- Problem
After locating "Instruction: Open the three-dots" in the listing below, copy that line and each one after it exactly, ending with the line that has "Given: Click the توضیح".

------------------------

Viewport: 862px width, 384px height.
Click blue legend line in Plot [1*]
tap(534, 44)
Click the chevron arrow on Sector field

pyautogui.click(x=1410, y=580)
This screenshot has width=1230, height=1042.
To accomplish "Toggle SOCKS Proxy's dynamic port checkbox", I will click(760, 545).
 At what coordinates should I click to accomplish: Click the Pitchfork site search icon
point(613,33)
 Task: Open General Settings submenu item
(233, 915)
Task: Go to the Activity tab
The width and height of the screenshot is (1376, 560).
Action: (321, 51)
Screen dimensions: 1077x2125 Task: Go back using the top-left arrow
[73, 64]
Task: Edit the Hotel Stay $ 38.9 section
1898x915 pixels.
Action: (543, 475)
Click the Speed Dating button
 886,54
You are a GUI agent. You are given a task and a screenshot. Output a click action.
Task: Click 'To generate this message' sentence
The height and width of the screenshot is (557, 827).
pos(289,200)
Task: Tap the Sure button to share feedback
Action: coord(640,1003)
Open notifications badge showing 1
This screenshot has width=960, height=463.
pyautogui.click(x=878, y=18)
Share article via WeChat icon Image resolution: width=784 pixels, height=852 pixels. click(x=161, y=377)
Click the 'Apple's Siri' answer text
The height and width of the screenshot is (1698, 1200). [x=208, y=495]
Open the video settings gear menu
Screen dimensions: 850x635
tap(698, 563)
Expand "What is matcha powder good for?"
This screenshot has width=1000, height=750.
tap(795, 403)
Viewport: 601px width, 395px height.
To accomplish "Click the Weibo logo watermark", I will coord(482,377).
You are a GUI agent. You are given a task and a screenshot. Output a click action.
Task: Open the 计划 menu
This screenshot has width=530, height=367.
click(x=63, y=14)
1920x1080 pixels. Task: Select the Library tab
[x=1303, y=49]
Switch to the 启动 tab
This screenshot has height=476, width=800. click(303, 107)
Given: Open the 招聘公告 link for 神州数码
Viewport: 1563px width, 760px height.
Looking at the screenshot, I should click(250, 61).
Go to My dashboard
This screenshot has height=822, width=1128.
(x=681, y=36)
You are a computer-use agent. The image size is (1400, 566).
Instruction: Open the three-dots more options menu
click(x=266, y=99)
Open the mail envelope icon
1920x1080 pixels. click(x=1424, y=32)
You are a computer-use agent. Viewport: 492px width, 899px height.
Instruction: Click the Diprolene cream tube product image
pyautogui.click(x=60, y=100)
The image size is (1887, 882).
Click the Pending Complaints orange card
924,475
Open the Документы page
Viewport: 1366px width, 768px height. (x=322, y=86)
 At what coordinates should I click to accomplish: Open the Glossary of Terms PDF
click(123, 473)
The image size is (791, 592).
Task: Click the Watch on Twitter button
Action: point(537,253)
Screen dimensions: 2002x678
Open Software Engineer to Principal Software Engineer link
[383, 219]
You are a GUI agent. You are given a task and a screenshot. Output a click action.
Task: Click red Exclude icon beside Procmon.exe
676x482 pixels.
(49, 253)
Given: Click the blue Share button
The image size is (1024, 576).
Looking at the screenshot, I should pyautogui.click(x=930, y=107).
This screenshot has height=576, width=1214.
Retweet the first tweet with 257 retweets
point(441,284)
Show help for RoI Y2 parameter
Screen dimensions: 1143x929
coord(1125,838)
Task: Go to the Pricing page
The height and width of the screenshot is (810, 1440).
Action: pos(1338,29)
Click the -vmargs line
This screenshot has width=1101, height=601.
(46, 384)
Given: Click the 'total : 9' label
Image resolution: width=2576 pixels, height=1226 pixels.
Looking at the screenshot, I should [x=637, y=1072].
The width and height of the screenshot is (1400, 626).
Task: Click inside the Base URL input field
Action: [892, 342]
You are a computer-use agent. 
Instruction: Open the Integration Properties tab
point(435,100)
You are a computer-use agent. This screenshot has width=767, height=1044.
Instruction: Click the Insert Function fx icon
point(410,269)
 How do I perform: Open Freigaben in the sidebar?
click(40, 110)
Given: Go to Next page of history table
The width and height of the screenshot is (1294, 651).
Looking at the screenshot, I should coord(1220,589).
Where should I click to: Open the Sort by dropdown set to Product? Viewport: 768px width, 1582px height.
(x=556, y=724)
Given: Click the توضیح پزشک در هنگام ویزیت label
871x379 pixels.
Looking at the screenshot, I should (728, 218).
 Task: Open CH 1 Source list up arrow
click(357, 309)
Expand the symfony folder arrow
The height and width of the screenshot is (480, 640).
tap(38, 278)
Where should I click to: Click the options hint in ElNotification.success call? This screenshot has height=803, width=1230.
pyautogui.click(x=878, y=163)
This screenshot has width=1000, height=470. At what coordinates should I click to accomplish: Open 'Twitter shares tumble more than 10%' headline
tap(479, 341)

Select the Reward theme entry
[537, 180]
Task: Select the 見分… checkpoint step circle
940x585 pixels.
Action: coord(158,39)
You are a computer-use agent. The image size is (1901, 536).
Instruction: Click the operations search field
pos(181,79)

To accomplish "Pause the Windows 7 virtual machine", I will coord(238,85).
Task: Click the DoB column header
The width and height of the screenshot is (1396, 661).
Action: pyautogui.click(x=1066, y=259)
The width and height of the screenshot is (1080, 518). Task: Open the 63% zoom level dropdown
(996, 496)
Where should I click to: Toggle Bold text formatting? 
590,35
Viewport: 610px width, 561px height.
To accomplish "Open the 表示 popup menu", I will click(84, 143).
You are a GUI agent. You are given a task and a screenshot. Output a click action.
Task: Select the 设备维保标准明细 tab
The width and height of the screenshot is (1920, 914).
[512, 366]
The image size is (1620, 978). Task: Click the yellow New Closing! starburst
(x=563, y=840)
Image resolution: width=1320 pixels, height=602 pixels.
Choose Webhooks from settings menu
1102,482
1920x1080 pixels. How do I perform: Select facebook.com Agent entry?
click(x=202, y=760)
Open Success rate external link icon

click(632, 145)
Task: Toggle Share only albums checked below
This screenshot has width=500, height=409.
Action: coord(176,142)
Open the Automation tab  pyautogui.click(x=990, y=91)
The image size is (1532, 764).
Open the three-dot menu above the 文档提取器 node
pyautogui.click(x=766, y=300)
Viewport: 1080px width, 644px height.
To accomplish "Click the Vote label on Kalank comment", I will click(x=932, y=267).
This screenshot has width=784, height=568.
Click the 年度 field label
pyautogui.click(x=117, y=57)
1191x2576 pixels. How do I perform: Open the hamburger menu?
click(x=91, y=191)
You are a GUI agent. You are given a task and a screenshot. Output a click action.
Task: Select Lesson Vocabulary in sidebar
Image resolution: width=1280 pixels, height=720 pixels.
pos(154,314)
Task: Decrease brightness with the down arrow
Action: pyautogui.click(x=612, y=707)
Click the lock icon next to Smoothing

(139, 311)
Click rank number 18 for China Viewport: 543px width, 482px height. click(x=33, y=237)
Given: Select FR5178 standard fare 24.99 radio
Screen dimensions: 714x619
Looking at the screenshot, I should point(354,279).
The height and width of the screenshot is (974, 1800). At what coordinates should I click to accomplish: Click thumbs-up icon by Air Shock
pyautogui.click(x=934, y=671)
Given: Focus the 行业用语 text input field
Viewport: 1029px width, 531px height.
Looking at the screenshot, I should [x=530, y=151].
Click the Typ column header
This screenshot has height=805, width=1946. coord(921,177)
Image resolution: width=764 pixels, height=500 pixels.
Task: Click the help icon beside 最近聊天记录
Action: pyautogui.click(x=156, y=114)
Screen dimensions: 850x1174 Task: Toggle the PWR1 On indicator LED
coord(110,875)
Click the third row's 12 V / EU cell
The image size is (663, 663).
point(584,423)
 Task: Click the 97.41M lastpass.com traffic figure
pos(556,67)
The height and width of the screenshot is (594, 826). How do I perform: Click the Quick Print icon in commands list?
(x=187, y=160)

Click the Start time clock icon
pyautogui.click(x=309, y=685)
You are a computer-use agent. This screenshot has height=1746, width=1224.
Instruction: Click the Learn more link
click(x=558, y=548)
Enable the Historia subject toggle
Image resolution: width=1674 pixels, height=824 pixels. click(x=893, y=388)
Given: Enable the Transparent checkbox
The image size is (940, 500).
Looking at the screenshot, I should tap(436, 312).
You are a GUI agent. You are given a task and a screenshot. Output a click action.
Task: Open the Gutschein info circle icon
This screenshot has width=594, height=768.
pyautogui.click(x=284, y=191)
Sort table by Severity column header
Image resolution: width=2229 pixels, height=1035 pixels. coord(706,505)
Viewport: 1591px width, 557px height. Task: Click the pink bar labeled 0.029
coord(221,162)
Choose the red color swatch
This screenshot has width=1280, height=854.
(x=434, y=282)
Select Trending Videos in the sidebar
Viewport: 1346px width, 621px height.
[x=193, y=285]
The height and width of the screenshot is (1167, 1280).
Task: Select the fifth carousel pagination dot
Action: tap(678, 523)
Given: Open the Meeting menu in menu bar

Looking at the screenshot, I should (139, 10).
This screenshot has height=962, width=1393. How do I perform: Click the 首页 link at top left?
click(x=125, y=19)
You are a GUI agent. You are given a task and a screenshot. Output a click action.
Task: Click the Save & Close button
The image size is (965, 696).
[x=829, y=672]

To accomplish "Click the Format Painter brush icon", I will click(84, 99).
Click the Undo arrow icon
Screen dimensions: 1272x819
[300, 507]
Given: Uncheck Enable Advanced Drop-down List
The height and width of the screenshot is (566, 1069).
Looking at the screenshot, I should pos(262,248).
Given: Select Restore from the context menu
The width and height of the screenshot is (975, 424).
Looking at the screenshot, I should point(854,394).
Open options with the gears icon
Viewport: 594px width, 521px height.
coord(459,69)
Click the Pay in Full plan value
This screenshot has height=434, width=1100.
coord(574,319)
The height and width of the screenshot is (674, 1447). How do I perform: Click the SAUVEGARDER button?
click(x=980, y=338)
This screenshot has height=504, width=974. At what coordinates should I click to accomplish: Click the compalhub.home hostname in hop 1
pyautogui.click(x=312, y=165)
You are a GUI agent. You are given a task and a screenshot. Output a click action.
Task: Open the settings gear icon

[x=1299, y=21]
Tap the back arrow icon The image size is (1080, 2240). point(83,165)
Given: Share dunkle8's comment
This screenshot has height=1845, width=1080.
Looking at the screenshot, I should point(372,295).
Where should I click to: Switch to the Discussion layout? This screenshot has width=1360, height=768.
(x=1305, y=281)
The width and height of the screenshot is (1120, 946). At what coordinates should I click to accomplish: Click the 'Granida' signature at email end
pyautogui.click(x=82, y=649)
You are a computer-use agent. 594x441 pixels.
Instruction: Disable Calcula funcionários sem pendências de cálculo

------------------------

- Exercise solution
Instruction: Open the three-dots more options menu
click(x=266, y=99)
Open the mail envelope icon
1920x1080 pixels. click(x=1424, y=32)
You are a computer-use agent. Viewport: 492px width, 899px height.
Instruction: Click the Diprolene cream tube product image
pyautogui.click(x=60, y=100)
The image size is (1887, 882).
Click the Pending Complaints orange card
924,475
Open the Документы page
Viewport: 1366px width, 768px height. (x=322, y=86)
 At what coordinates should I click to accomplish: Open the Glossary of Terms PDF
click(123, 473)
The image size is (791, 592).
Task: Click the Watch on Twitter button
Action: point(537,253)
Screen dimensions: 2002x678
Open Software Engineer to Principal Software Engineer link
[383, 219]
You are a GUI agent. You are given a task and a screenshot. Output a click action.
Task: Click red Exclude icon beside Procmon.exe
676x482 pixels.
(49, 253)
Given: Click the blue Share button
The image size is (1024, 576).
Looking at the screenshot, I should pyautogui.click(x=930, y=107).
This screenshot has height=576, width=1214.
Retweet the first tweet with 257 retweets
point(441,284)
Show help for RoI Y2 parameter
Screen dimensions: 1143x929
coord(1125,838)
Task: Go to the Pricing page
The height and width of the screenshot is (810, 1440).
Action: pos(1338,29)
Click the -vmargs line
This screenshot has width=1101, height=601.
(46, 384)
Given: Click the 'total : 9' label
Image resolution: width=2576 pixels, height=1226 pixels.
Looking at the screenshot, I should [x=637, y=1072].
The width and height of the screenshot is (1400, 626).
Task: Click inside the Base URL input field
Action: [892, 342]
You are a computer-use agent. 
Instruction: Open the Integration Properties tab
point(435,100)
You are a computer-use agent. This screenshot has width=767, height=1044.
Instruction: Click the Insert Function fx icon
point(410,269)
 How do I perform: Open Freigaben in the sidebar?
click(40, 110)
Given: Go to Next page of history table
The width and height of the screenshot is (1294, 651).
Looking at the screenshot, I should coord(1220,589).
Where should I click to: Open the Sort by dropdown set to Product? Viewport: 768px width, 1582px height.
(x=556, y=724)
Given: Click the توضیح پزشک در هنگام ویزیت label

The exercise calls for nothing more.